### SELECTED PASSAGE

────

Warning during save_hyperparameter() gives misleading advice? #13615

hogru · 2022-07-12T09:48:33Z

hogru
Jul 12, 2022

I try to understand / rectify a warning about saving my hyper parameters and would need some assistance please.

I build a model this way:

from pytorch_lightning.core.mixins import HyperparametersMixin

class MyModel(nn.Module, HyperparametersMixin):
    def __init__(...):
        super().__init__()
        self.save_hyperparameters()  # Logs to self.hparams only, not to the logger (since there isn't any yet)

class MyModule(pl.LightningModule):
    def __init__(model: nn.Module):
        super().__init__()
        self.save_hyperparameters("model", logger=False)
        self.save_hyperparameters()
        self.save_hyperparameters(model.hparams)

model = MyModel(...)
module = MyModule(model)

This works, and I can load a checkpoint with model = MyModule.load_from_checkpoint(model_path_to_load_from)

────

### WRITTEN PROBLEM 1
Retype the forum post about the save_hyperparameters warning from "from pytorch_lightning.core.mixins import" to "isn't any yet)".
### WRITTEN PROBLEM 2
In the forum post about the save_hyperparameters warning, which mixin class does MyModel inherit from alongside nn.Module?
### WRITTEN PROBLEM 3
Continue the forum post about the save_hyperparameters warning from its last line.

### EXTRACTED ENTRIES
────

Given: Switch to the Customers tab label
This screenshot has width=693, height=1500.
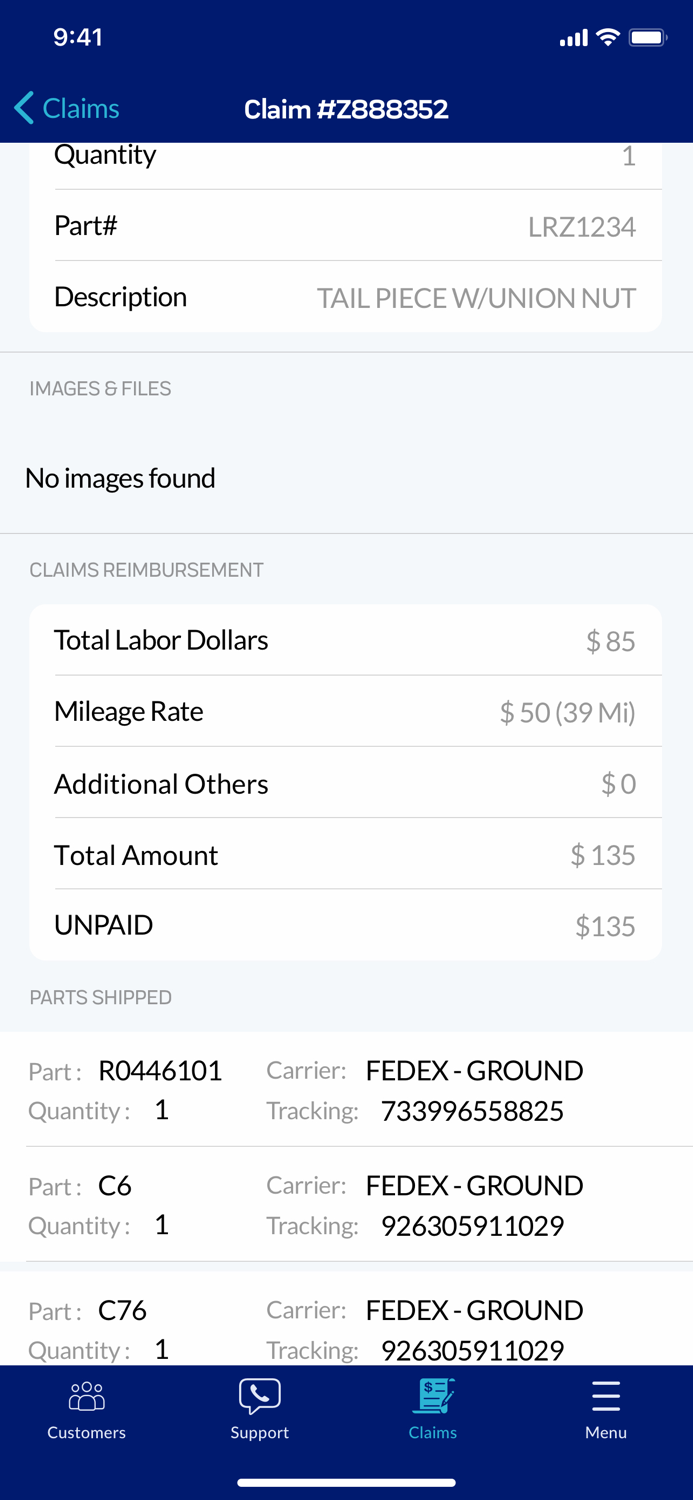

────

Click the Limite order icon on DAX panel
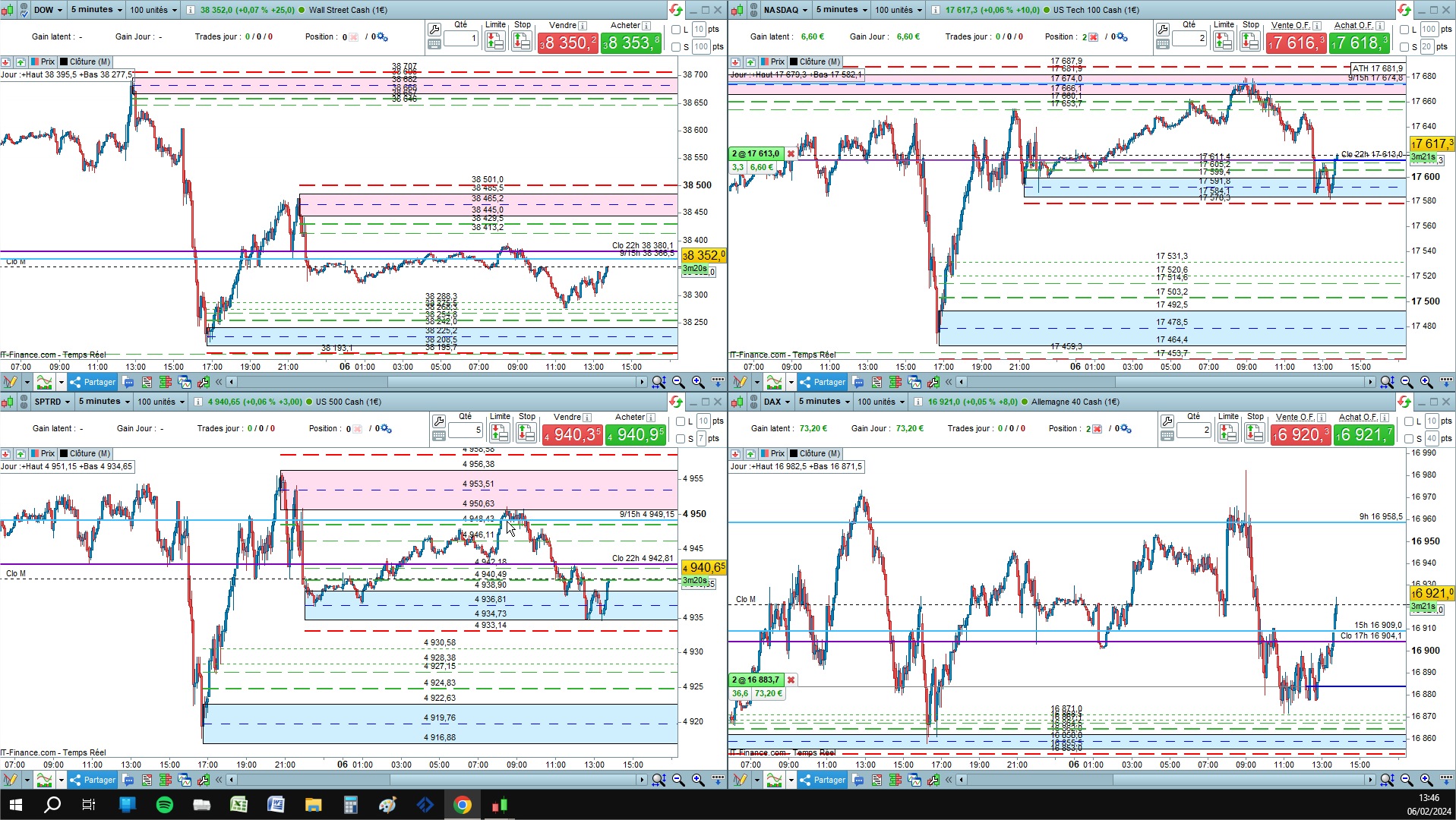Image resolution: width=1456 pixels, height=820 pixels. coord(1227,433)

────

### EXPECTED ANSWER 1
from pytorch_lightning.core.mixins import HyperparametersMixin

class MyModel(nn.Module, HyperparametersMixin):
    def __init__(...):
        super().__init__()
        self.save_hyperparameters()  # Logs to self.hparams only, not to the logger (since there isn't any yet)

### EXPECTED ANSWER 2
HyperparametersMixin

### EXPECTED ANSWER 3
But I also get this warning during the initialization of MyModule: Attribute 'model' is an instance of 'nn.Module' and is already saved during checkpointing. It is recommended to ignore them using 'self.save_hyperparameters(ignore=['model'])'.

So I change the corresponding code in MyModule to:

self.save_hyperparameters(ignore=["model"])
self.save_hyperparameters(model.hparams)

The created checkpoint is marginally reduced by ~3KB, the checkpoint size is ~1MB.

But when I want to load the checkpoint I get this error:

File "/Users/stephan/Library/Caches/pypoetry/virtualenvs/molgen-6oMP0hTK-py3.9/lib/python3.9/site-packages/pytorch_lightning/core/saving.py", line 161, in load_from_checkpoint
    model = cls._load_model_state(checkpoint, strict=strict, **kwargs)
  File "/Users/stephan/Library/Caches/pypoetry/virtualenvs/molgen-6oMP0hTK-py3.9/lib/python3.9/site-packages/pytorch_lightning/core/saving.py", line 203, in _load_model_state
    model = cls(**_cls_kwargs)
TypeError: __init__() missing 1 required keyword-only argument: 'model'

Which seems to indicate that I need to save model as a hyper parameter.

What am I missing? What is the correct way to save the hyper parameters / model in the pl.LightningModule?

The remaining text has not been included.